Bu başarıda en büyük pay sahibi de ülkemizin son 19 yılına damgasını vuran AK Parti’dir. Sadece parti değil, ülke ve millet olarak da meselelerimiz konuşmak, tartışmak için başkalarının dayatmasına itibar etmedik. Aynı şekilde yolumuzu karanlık mahfillerin kirli senaryolarına göre de belirlemedik. Bizim tek pusulamız milletimizdir. Milletimizin ihtiyaçları, beklentileri, talepleridir. Biz demokrasiyi, hukuku, adaleti birileri bize dayattığı için milletimiz bunlara layık olduğu için en üst seviyede tesis etmenin gayreti içinde olduk. 81 vilayetimizin her karışına damgamızı vuran eserleri birileri mecbur kıldığı için değil milletimiz layık olduğu için hayata geçirdik. AK Parti’yi ısrarla kirli senaryoların içine yerleştirme gayretlerini kabul etmemiz mümkün değildir.

SEDAT PEKER AÇIKLAMASI: BU YAPILARIN HEPSİ AYNI KAYNAKLARDAN BESLENMEKTEDİR

Bugün dünyada ülkemize uluslararası alanda iftira atan, suç yamamaya çalışan kesimlere baktığımızda arkalarında 3-4 örgütün bulunduğunu görürüz. Bunlardan biri bölücü terör örgütü PKK, bir diğeri FETÖ’dür, diğeri Batı’daki eli kanlı Ermeni örgütlerinin artığı kuruluşlardır. Şimdi bunlara bir de organize suç örgütleri mensuplarını eklediler. Esasen bir bakıma bu yapıların hepsi de aynı kaynaklardan beslenmektedir.

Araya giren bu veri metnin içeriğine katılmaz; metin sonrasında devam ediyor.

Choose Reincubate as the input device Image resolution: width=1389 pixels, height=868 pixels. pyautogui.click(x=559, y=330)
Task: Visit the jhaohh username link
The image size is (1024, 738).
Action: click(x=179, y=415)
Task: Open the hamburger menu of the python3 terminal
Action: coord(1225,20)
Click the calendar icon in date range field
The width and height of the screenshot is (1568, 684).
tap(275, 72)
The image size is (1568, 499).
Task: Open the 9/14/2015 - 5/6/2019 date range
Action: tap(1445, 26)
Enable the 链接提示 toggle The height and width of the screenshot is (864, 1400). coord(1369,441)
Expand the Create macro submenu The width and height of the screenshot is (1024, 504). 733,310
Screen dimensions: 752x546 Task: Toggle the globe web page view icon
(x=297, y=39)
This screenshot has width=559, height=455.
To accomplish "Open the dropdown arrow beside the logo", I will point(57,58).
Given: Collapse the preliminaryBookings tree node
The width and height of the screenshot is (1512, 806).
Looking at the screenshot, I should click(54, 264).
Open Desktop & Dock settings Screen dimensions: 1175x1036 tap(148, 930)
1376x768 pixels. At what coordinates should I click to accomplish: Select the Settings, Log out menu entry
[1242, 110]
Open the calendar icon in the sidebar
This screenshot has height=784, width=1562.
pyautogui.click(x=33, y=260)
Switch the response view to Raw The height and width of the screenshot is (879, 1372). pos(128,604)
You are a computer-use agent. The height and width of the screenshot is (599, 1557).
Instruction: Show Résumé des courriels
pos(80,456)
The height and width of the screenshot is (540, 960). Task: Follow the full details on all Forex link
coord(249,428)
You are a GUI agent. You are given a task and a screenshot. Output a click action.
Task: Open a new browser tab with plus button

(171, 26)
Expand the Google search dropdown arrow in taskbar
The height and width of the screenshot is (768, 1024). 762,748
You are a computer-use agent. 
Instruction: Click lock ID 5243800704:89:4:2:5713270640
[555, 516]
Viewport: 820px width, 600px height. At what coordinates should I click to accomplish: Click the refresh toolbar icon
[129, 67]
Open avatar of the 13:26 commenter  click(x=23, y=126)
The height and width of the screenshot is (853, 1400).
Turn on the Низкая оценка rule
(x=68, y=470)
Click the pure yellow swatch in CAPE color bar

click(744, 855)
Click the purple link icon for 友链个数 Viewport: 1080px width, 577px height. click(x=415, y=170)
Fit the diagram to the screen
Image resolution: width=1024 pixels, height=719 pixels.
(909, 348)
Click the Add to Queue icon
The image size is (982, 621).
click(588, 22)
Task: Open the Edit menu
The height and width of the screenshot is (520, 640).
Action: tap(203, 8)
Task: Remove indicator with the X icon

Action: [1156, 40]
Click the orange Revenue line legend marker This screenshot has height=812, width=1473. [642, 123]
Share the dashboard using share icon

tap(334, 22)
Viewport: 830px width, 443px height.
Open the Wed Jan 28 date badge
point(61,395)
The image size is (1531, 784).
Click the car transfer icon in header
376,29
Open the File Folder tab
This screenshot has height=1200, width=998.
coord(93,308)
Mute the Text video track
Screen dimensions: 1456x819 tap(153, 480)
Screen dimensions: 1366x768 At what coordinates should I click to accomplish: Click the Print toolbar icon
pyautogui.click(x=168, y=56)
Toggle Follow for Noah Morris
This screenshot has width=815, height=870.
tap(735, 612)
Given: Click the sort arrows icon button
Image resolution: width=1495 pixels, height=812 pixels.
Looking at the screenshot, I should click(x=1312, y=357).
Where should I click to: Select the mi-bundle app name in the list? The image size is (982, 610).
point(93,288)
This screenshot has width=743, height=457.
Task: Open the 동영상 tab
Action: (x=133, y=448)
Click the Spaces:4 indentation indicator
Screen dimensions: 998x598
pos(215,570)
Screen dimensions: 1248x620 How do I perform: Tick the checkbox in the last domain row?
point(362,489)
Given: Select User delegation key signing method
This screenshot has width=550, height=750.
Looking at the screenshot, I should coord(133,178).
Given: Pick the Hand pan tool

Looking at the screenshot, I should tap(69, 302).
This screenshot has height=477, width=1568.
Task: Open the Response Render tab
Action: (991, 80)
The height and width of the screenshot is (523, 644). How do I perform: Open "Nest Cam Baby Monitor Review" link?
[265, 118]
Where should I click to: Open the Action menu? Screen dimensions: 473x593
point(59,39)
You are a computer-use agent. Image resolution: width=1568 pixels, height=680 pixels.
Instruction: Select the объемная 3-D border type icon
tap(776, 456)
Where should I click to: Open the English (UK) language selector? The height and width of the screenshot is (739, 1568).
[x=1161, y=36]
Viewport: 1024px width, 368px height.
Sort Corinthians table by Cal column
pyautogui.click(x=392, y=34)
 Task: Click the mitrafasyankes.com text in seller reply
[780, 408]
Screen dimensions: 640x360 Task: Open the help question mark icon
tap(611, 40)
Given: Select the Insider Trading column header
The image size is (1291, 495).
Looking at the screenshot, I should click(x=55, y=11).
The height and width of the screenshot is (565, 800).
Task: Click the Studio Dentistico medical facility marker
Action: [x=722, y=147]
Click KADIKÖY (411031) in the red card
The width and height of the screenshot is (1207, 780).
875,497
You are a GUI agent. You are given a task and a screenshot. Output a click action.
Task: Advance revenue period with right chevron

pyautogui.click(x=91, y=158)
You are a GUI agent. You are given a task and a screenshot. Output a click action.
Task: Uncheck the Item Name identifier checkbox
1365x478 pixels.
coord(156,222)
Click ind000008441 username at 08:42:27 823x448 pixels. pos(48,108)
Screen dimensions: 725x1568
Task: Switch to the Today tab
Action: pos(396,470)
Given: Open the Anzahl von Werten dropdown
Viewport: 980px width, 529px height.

Kişisel ikbal uğruna sürekli tekrarlayan siyasetçileri de bu listeye eklemek gerekiyor. FETÖ’den PKK’ya şimdi de organize suç örgütlerine kadar yeminli millet düşmanlarının malzemelerini Meclis kürsüsüne taşımakta ısrar edenleri gördükçe ülkemiz adına üzülüyoruz. Örgütler üzerinden sunulan senaryolar üzerine balıklama atlamalarının takdirini milletimize bırakıyoruz. Ülkemiz ve milletimiz için yaptıklarımız ortadadır. Daha geçen hafta Karadeniz’de keşfettiğimiz yeni bir gaz rezervinin müjdesini paylaştık. Yenilenebilir enerjiden petrole kadar her alanda eşi benzeri görülmemiş gelişmelere imza atıyoruz. Filyos Limanı’nın açılışını yaptık aynı gün. Durmuyoruz.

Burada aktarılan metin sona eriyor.